* [Your goal] Please reproduce the data in its entirety, word for word.

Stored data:
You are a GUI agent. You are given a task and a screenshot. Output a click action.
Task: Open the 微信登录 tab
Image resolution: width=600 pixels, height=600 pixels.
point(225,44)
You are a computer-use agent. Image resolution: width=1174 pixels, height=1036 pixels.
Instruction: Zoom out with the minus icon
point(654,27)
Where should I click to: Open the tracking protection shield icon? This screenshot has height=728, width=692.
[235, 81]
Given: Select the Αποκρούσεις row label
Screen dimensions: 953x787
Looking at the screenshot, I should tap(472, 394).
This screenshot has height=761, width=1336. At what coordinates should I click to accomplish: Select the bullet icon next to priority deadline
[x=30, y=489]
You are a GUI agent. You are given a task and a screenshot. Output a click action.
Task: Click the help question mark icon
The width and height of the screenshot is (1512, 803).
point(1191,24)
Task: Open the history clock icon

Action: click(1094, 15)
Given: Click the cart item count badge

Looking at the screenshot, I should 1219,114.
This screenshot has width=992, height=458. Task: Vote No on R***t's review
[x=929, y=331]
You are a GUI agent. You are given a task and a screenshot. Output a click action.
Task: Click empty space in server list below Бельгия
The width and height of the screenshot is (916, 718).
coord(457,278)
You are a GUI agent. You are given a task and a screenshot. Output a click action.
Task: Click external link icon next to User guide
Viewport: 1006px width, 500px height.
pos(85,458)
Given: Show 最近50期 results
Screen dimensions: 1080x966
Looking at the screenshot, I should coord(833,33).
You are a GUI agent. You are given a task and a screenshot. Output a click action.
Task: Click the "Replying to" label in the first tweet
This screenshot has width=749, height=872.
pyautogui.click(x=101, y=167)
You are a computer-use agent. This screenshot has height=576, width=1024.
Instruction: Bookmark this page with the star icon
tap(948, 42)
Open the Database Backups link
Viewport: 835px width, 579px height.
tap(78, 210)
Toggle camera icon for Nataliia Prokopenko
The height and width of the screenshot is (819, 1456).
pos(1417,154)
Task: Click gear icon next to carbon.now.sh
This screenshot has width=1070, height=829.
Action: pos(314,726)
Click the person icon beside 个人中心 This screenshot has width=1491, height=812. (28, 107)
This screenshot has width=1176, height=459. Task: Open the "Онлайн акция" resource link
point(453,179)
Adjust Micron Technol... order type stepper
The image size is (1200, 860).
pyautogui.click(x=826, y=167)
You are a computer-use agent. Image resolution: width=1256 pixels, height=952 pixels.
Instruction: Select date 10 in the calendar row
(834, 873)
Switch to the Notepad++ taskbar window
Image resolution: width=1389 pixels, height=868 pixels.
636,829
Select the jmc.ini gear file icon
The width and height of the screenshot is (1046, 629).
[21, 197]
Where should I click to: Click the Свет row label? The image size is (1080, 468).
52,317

* [Task answer]
You are a GUI agent. You are given a task and a screenshot. Output a click action.
Task: Open the 微信登录 tab
Image resolution: width=600 pixels, height=600 pixels.
point(225,44)
You are a computer-use agent. Image resolution: width=1174 pixels, height=1036 pixels.
Instruction: Zoom out with the minus icon
point(654,27)
Where should I click to: Open the tracking protection shield icon? This screenshot has height=728, width=692.
[235, 81]
Given: Select the Αποκρούσεις row label
Screen dimensions: 953x787
Looking at the screenshot, I should tap(472, 394).
This screenshot has height=761, width=1336. At what coordinates should I click to accomplish: Select the bullet icon next to priority deadline
[x=30, y=489]
You are a GUI agent. You are given a task and a screenshot. Output a click action.
Task: Click the help question mark icon
The width and height of the screenshot is (1512, 803).
point(1191,24)
Task: Open the history clock icon

Action: click(1094, 15)
Given: Click the cart item count badge

Looking at the screenshot, I should 1219,114.
This screenshot has width=992, height=458. Task: Vote No on R***t's review
[x=929, y=331]
You are a GUI agent. You are given a task and a screenshot. Output a click action.
Task: Click empty space in server list below Бельгия
The width and height of the screenshot is (916, 718).
coord(457,278)
You are a GUI agent. You are given a task and a screenshot. Output a click action.
Task: Click external link icon next to User guide
Viewport: 1006px width, 500px height.
pos(85,458)
Given: Show 最近50期 results
Screen dimensions: 1080x966
Looking at the screenshot, I should coord(833,33).
You are a GUI agent. You are given a task and a screenshot. Output a click action.
Task: Click the "Replying to" label in the first tweet
This screenshot has width=749, height=872.
pyautogui.click(x=101, y=167)
You are a computer-use agent. This screenshot has height=576, width=1024.
Instruction: Bookmark this page with the star icon
tap(948, 42)
Open the Database Backups link
Viewport: 835px width, 579px height.
tap(78, 210)
Toggle camera icon for Nataliia Prokopenko
The height and width of the screenshot is (819, 1456).
pos(1417,154)
Task: Click gear icon next to carbon.now.sh
This screenshot has width=1070, height=829.
Action: pos(314,726)
Click the person icon beside 个人中心 This screenshot has width=1491, height=812. (28, 107)
This screenshot has width=1176, height=459. Task: Open the "Онлайн акция" resource link
point(453,179)
Adjust Micron Technol... order type stepper
The image size is (1200, 860).
pyautogui.click(x=826, y=167)
You are a computer-use agent. Image resolution: width=1256 pixels, height=952 pixels.
Instruction: Select date 10 in the calendar row
(834, 873)
Switch to the Notepad++ taskbar window
Image resolution: width=1389 pixels, height=868 pixels.
636,829
Select the jmc.ini gear file icon
The width and height of the screenshot is (1046, 629).
[21, 197]
Where should I click to: Click the Свет row label? The image size is (1080, 468).
52,317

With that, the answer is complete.